Plus you've got countries like India and the Gulf states and Brazil, other major economies that will continue to work with the Russian irrespective of what happens in Ukraine. So it's not like Russia's becoming North Korea, but Russia's relations with Europe and the United States I think are broken for good, permanently. It's hard to see them come back. And so, as I think about what we're likely to see over the coming weeks, I do think we're going to see military escalation. We're going to continue to see a proxy war, and we're going to continue to see the Russian economy implode, which will put more pressure on Putin. And what happens to Putin? Now silver lining, yes, the Europeans are much stronger. EU, UK relations are stronger. US, EU relations are stronger. And frankly, even for five minutes at the beginning of the State of the Union speech that Biden gave you could squint and pretend that the Americans had a functional democracy.

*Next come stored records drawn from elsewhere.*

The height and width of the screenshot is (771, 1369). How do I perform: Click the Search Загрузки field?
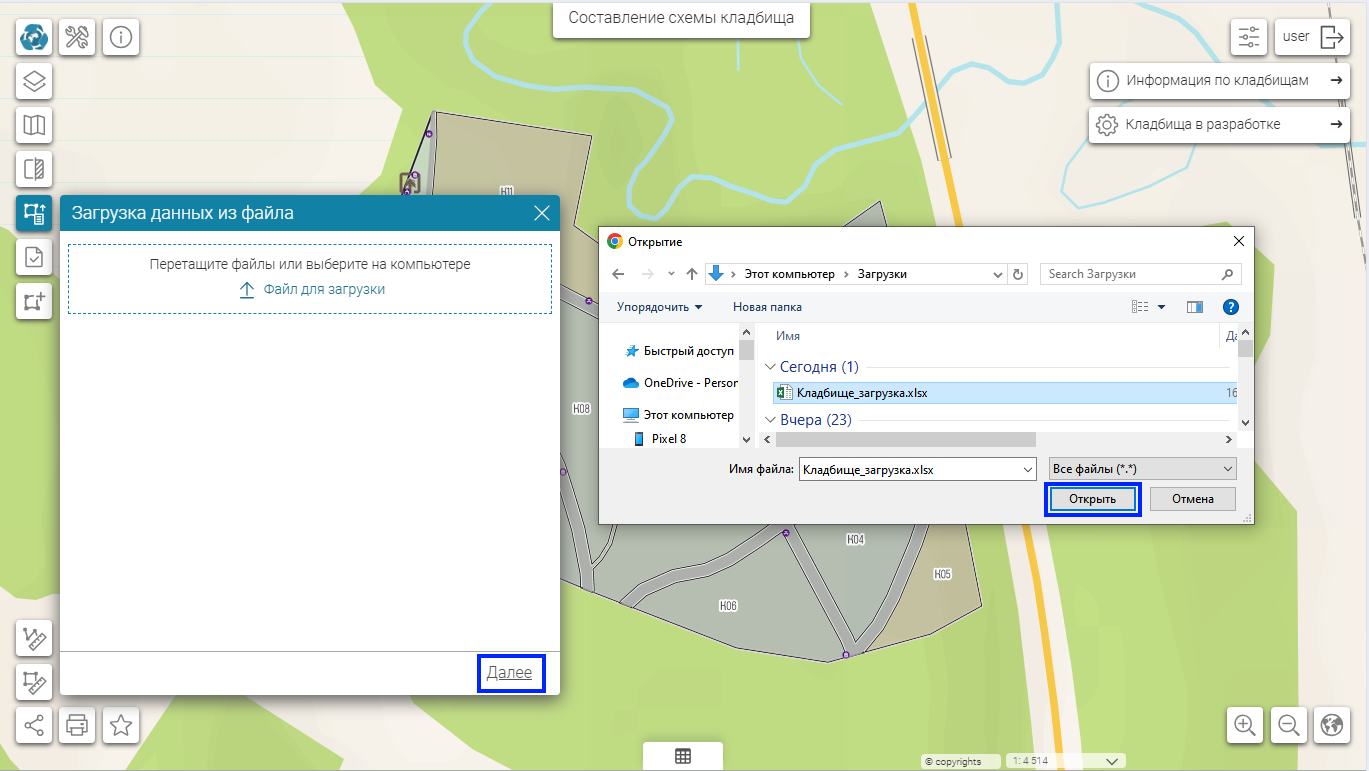click(x=1130, y=274)
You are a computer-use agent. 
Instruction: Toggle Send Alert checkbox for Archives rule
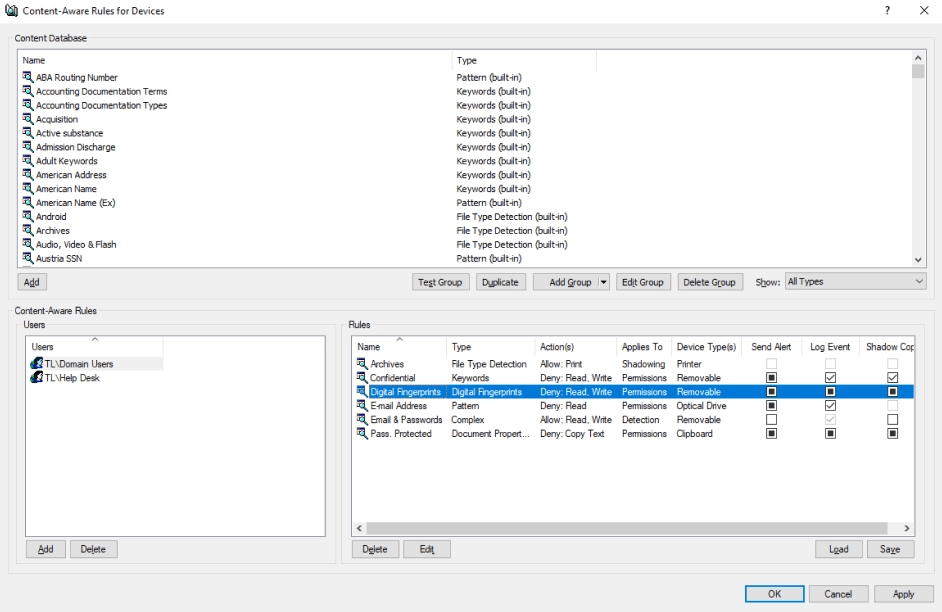(x=772, y=364)
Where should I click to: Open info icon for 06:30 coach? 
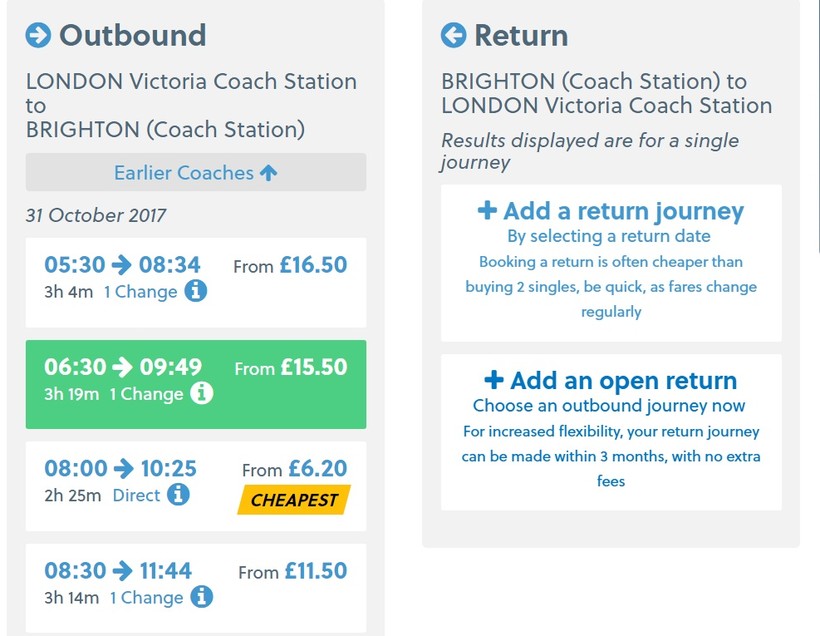[x=202, y=394]
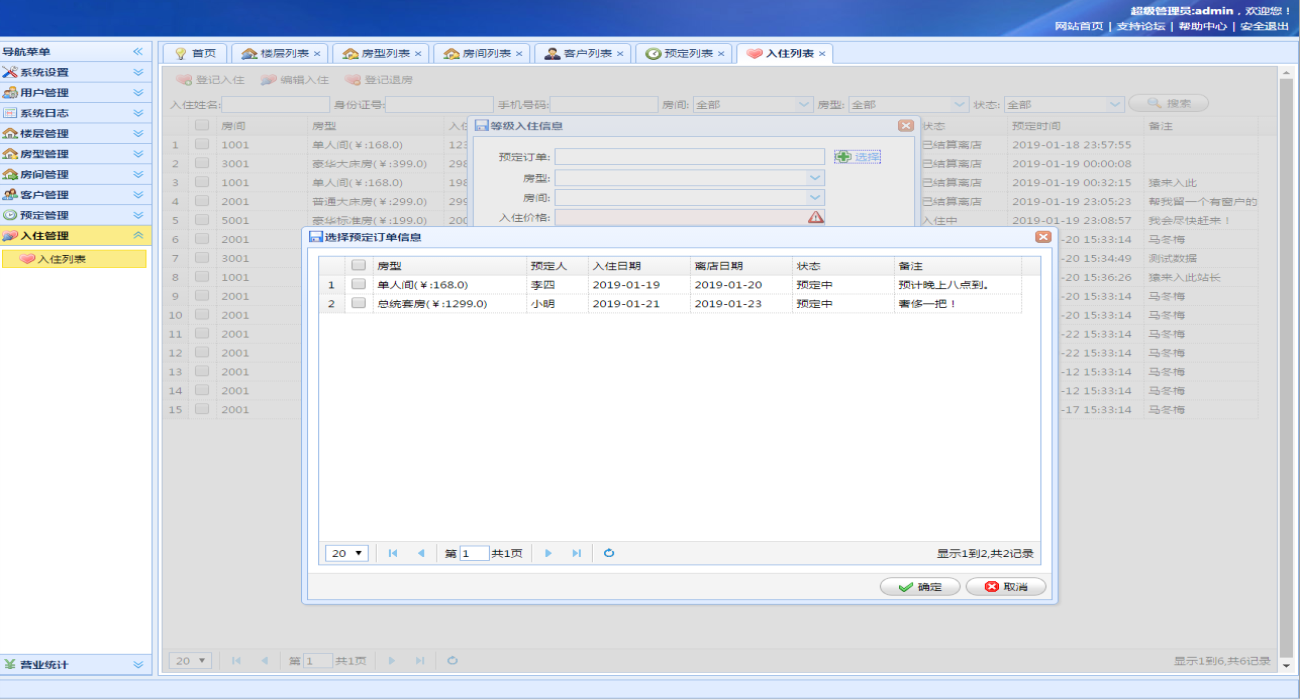Viewport: 1300px width, 700px height.
Task: Go to first page in booking dialog
Action: (x=392, y=553)
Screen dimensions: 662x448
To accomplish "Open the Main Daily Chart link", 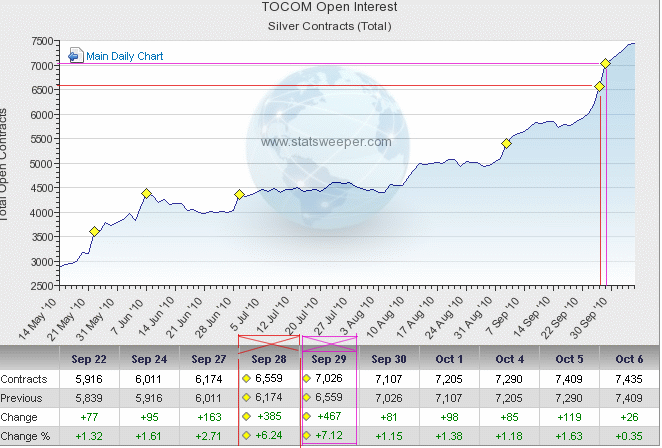I will point(124,57).
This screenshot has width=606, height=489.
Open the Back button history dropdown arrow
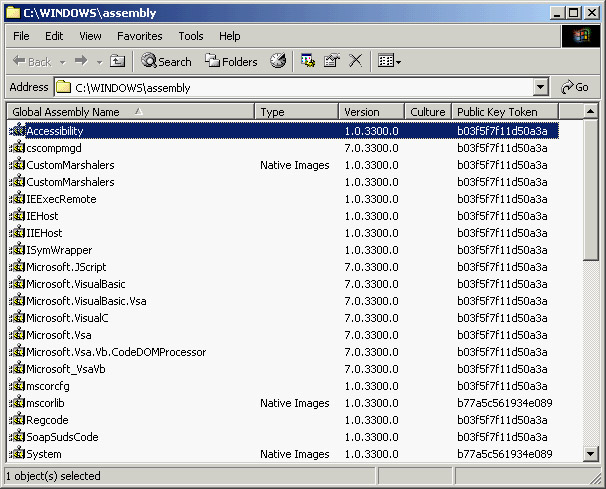[x=62, y=61]
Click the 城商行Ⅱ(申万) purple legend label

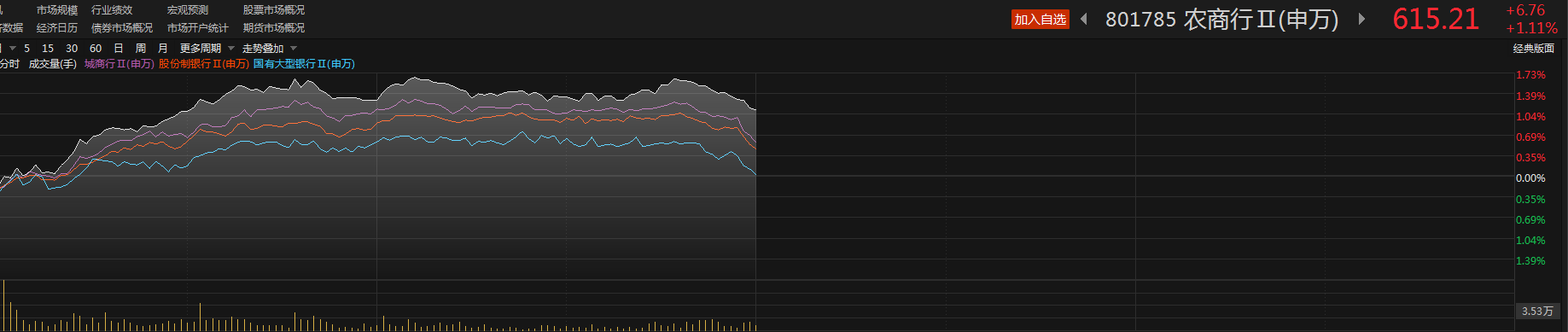119,64
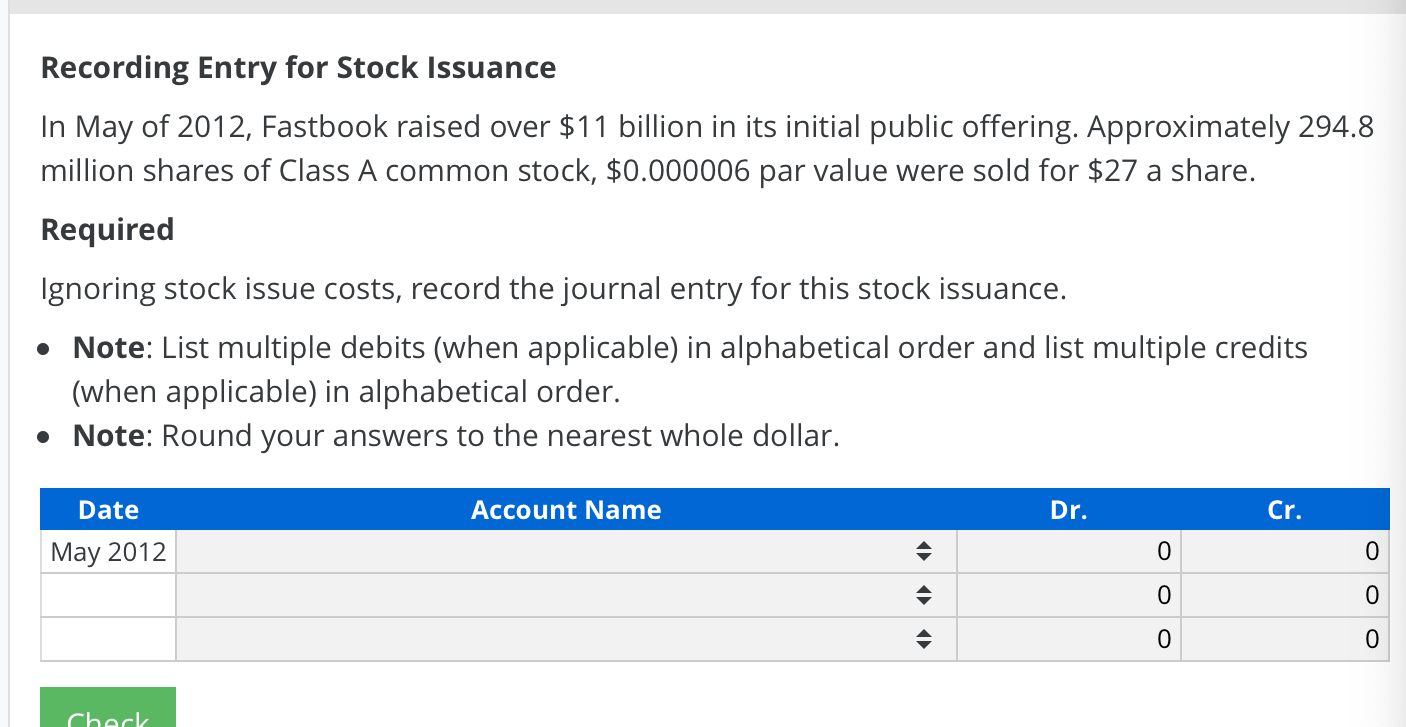Select the Dr. field in the first row
The image size is (1406, 727).
tap(1068, 550)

Even in the US there's general agreement that the Americans are doing the right thing and that Putin is the problem here, not Biden, not Trump, none of that, it's Putin. It won't last, but nonetheless. But going beyond, that are there any silver linings from the global perspective? And right now, at least the answer for that is no.
It's Friday. I hope everyone enjoys themselves this evening, relaxes over the weekend. We clearly have a lot of work to do together and I'm here for it, but that's where we are as of today. And I'll talk to you all real soon.